InTRAnet sites that are focused on public content only, i.e. information for the entire company to see with no focus on collaboration type content or features, can also have a Strong look, you will compromise the features that will not be used, and still be regarded as a successful implementation.

But this is an inTRAnet site, at a later stage, people will ask for collaboration features, or will want to implement a SharePoint template that was originally not planned for. That’s when the developers are forced to tweak, modify and add special SharePoint templates, instead of getting the business user’s to add the standard template themselves.

Comments

EnoNomi said…
I wish the company I'm currently contracting for had the benefit of your article a few months ago. They spent 70K to get a custom master page built by another consultant and now their inTRAnet site is bug city as they try to use other OTB sites and discovering they're not compatible with the new master page. After struggling with the custom prettyness I'm begging them to roll back to take one of the OTB themes.
Anonymous said…
Intersting post! You make excellent points on why not to mess with what works - and the picture at the top was just the right way to make your point before you even started.
Nadir Kamdar said…
I don’t see a lot of articles highlighting the points I am making, I have been doing this enough times to know that it is a common problem. I think the people who know about these problems don’t want to advertise it, because strong looks are easier to sell than strong functionality and also moving the site control away from the business users and back to the developers can be advantageous to the developers in securing there employment.
Anonymous said…
Hehe, great post. Love the pic!!
Peter said…
Good article.

It's probably worthwhile distinguishing between:

- WCM vs Intranet
- CSS vs Customisations

... when talking about "pimping".

WCM generally requires a lot of pimping, custom controls etc to make it *not* look like SharePoint.

Good Intranets are usually about information architecture, governance, functionality and ease of use. A little bit of branding is still needed, but CSS can generally be used to get a professional looks, especially with 2010 and IE6 is on the rubbish heap.

My major gripe is having to use SharePoint Designer and Content Types to get simple roll-ups working. This sort of customisation is ridiculously over-complicated. Why aren't there simple aggregation controls/roll-ups?

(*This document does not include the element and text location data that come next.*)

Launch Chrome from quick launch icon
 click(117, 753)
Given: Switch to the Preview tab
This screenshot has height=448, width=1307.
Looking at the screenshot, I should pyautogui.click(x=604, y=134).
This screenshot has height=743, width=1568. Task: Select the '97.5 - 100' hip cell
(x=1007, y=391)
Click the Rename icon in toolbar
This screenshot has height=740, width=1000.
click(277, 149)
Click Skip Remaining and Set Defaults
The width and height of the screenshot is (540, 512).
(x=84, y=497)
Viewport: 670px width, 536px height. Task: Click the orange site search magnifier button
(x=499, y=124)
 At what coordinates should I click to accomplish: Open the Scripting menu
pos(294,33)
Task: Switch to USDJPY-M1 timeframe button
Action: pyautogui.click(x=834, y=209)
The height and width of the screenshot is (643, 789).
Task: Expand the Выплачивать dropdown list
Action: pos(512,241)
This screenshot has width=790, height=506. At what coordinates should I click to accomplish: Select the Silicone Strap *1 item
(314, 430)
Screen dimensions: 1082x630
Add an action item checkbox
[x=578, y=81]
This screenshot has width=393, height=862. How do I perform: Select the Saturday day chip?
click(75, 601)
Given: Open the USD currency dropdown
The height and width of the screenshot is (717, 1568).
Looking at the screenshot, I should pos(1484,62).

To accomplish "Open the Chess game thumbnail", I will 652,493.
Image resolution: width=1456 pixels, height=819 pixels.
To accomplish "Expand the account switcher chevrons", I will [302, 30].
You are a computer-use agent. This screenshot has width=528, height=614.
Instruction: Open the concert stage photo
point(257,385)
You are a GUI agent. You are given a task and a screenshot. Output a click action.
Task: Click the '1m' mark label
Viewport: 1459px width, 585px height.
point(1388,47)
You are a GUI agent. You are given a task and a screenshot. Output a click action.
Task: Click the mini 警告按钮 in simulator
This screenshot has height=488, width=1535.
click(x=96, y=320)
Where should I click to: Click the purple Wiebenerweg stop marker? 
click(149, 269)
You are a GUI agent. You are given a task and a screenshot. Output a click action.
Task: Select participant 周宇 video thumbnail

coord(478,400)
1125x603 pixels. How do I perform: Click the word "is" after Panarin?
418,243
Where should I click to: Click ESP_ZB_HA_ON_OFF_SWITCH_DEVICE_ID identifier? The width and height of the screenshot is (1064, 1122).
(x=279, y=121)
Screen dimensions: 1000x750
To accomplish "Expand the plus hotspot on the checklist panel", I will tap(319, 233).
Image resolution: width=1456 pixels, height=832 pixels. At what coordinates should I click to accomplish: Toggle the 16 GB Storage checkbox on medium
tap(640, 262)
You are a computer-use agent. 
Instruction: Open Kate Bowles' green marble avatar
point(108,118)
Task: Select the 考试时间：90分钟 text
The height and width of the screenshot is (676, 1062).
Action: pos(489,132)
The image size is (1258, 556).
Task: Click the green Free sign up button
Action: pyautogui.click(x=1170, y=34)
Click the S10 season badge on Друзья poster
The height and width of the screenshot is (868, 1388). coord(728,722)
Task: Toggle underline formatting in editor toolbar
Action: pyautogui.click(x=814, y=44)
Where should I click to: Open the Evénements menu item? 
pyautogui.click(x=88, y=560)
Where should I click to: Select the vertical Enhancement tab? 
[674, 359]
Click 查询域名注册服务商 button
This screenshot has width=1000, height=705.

And yes, let's not mention the OOTB discussion boards...
As a migration and administration software vendor, I like to ask 2 questions prior to any site pimping: how are you going to support it? - and - can your customizations be upgraded?

One thing I've learned from a decade in the collaboration space is that as soon as you've completed your design, it seems its already time to change it or move it. Most people don't design with this in mind, and then end up having to rebuild or scrap it to be able to scale it, move it to another farm, or upgrade it to the latest version of SharePoint.

I'm not telling people to stick to out0of-the-box, but just to design with admin and migration in mind. Design within the SharePoint framework.